岩佐 ああ、僕にも同じような経験があります。震災直後に中学生のキャリア教育に取り組んだとき、全員が全員、「自衛隊になりたい」「消防士になりたい」と言ったんです。自衛隊や消防士に助けてもらっているわけですから、感謝したり憧れたりするのは当然かもしれません。しかし、世界は広いわけです。いろんな選択肢がある。震災が子どもを狭い世界に閉じ込めてしまったのかもしれないと思いました。

真山 強い大人が周りに自衛隊や消防士しかいなかったからでしょう。被災地で子どもが元気にふるまったり、大人がのぞむような答えを言うのは、大人に立ち直ってもらいたいというメッセージなんですよね。大人が弱ってしまうと子どもは生きていけないので、本能的にそういう行動をする。

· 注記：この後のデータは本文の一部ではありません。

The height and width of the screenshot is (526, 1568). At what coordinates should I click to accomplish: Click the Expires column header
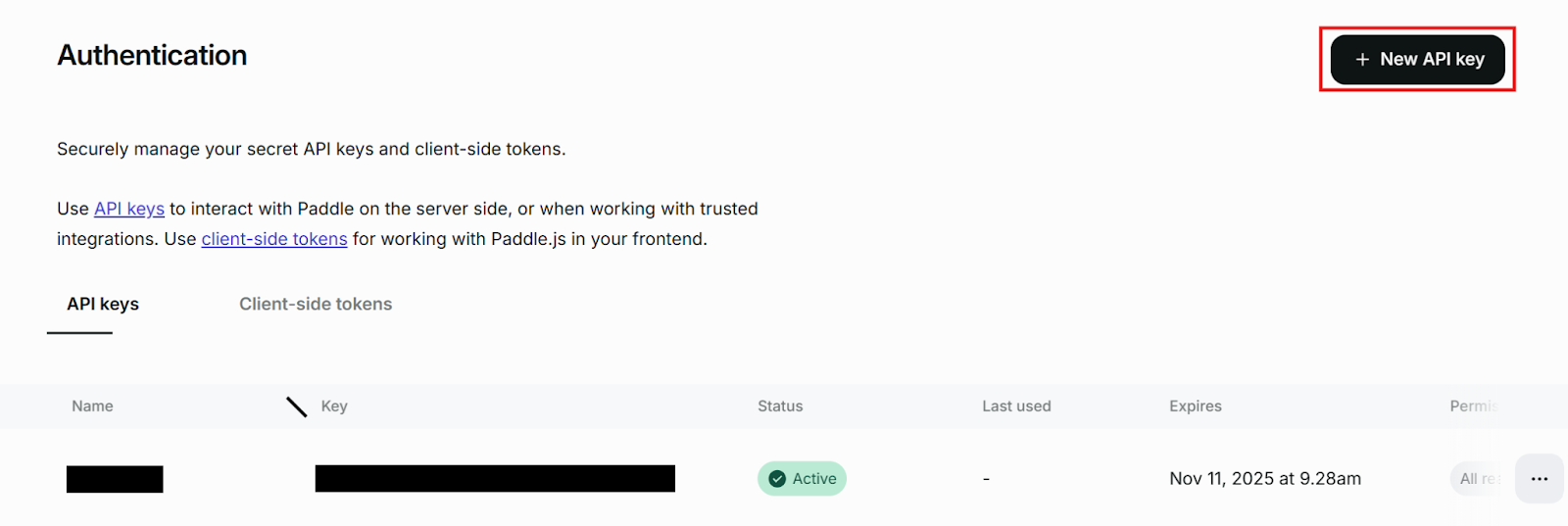pyautogui.click(x=1195, y=406)
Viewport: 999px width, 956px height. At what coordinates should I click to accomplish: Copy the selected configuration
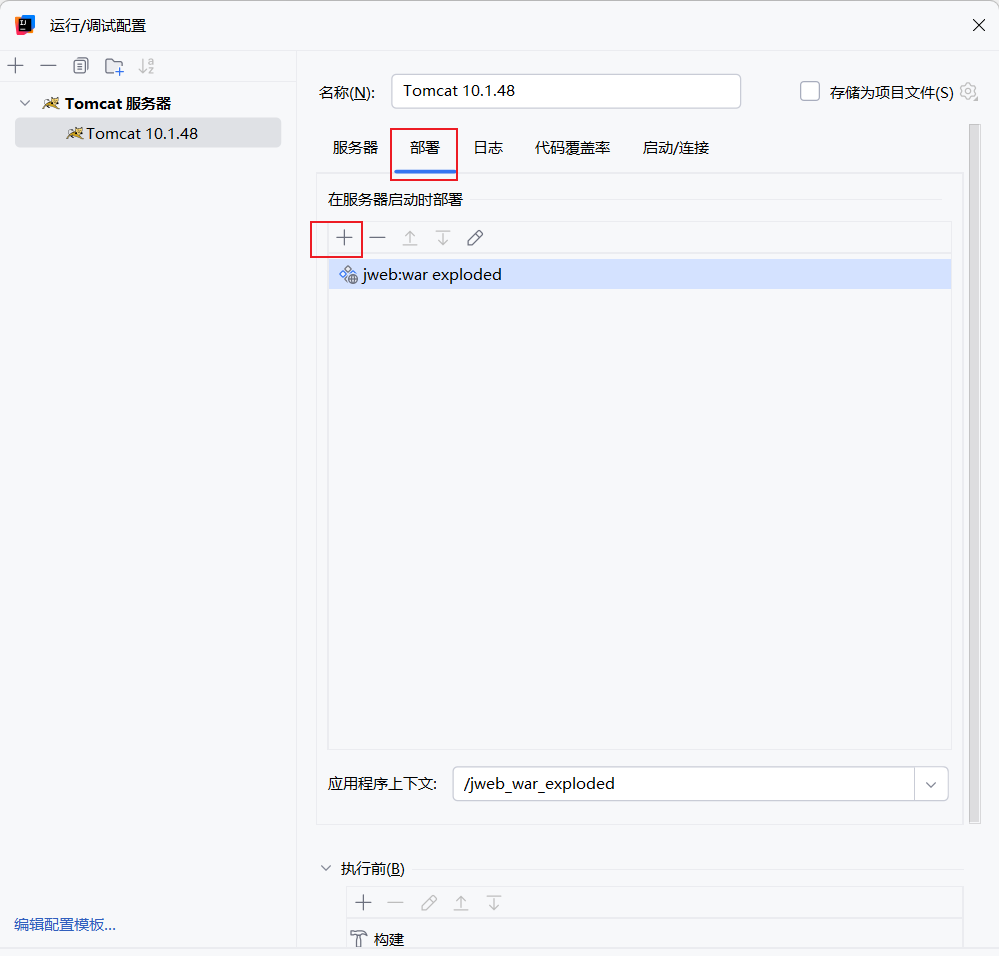coord(80,65)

岩佐 小説のなかに出てくる小野寺先生は、児童に「頑張るな」と言っていますね。

真山 結局、神戸はそれができなかったんですよ。震災の翌年から子どもにPTSDの症状が出始めて問題になりました。
 そうそう、被災した人間って大きな音がダメなんです。作中でもボランティアが打ち上げた花火でもめるシーンがありましたが、特に子どもは大きな音をとても怖がるものです。でも、ちゃんと怖がっている人は意外と大丈夫で、怖さを我慢してしまうほうが、後になって深刻な事態になることがある。

岩佐 小野寺先生は部外者だからこそ、子どもの「我慢」を見抜けたんですね。